Mazzocchi, M. (2008). Statistics for Marketing and Consumer Research (6th edition), Pearson, SAGE Publications
Saunders, MNK, Lewis, P., & Thornhill, A. (2017). Research Methods for Business Students (7th edition). Pearson Education Limited
Additional information regarding the examination:
The course is designed as an interactive real-life research experience: Accordingly, the process of conducting high-quality quantitative research and its careful documentation is assessed, while positive or negative empirical findings do not influence grading. Course deliverables include a written research report (60%), presence and active participation in exercises as well as participation in a market research project including a work-in-progress presentation of the teams´ project work (40%).
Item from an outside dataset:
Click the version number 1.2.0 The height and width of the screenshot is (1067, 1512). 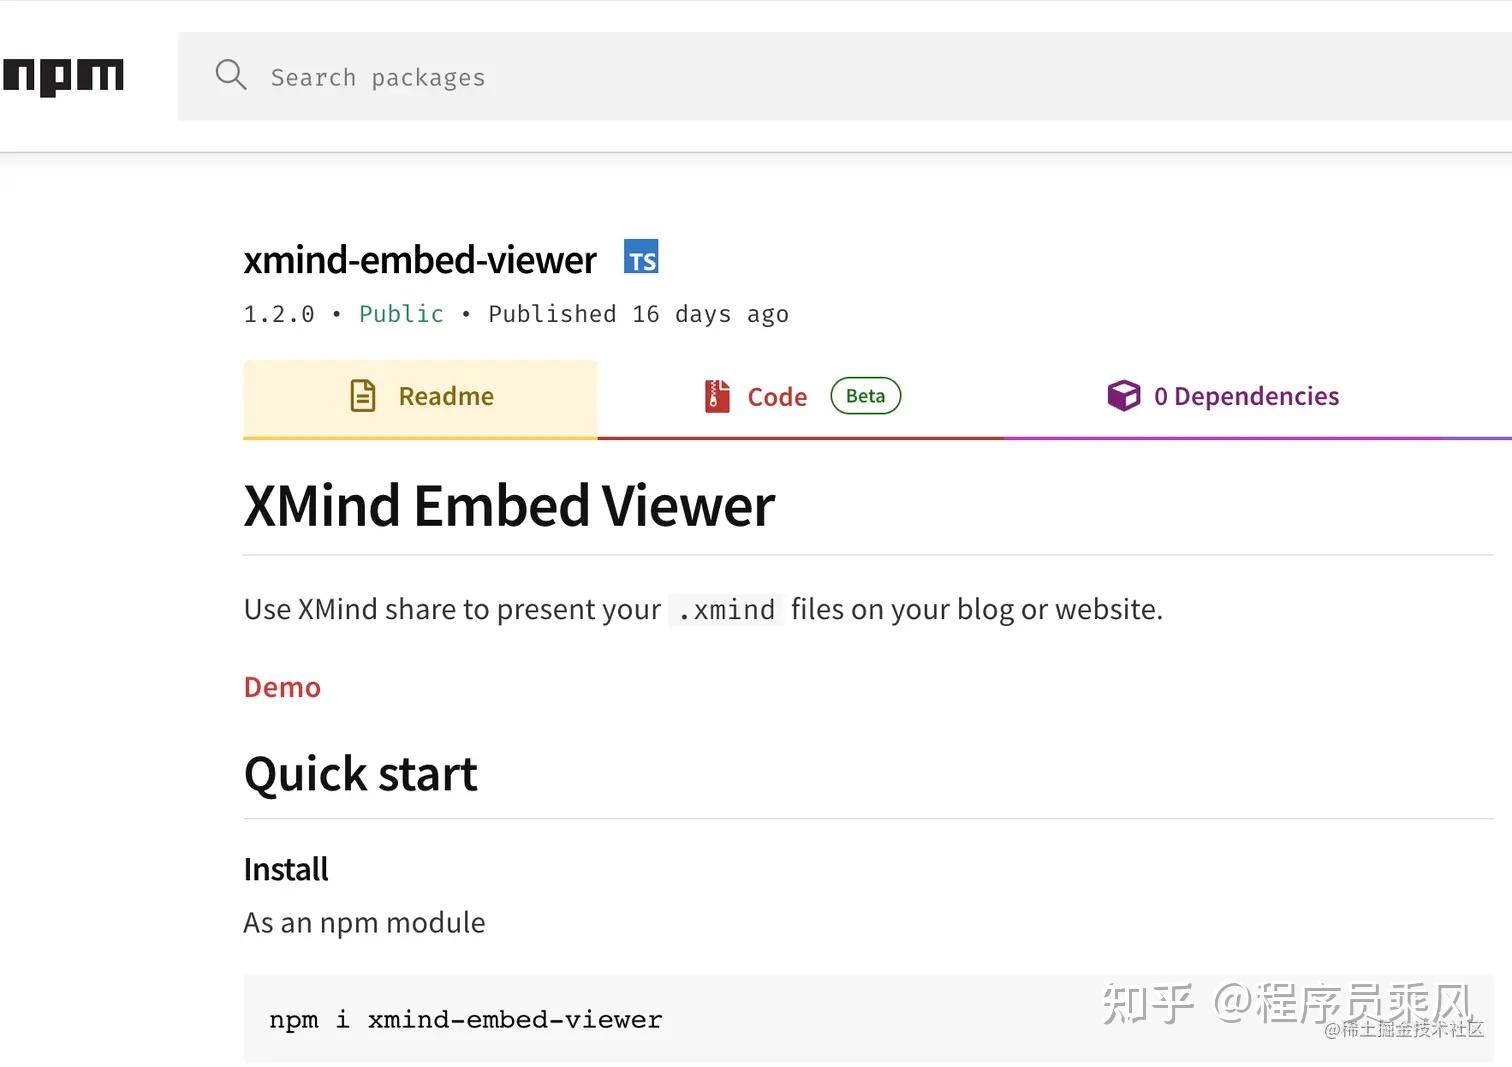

When presenting, NO final results are expected, instead, presentations should encourage a critical discussion both about methods and contents. Presentations and obtained feedback should also be used as guidance for the final written research report (flexible length).
To pass the course, passing the research report and taking part in the exercises and the presentations is a precondition. Both parts have to be passed at least with a 4.0 in order to pass this course. Exceptions like an exam are not possible.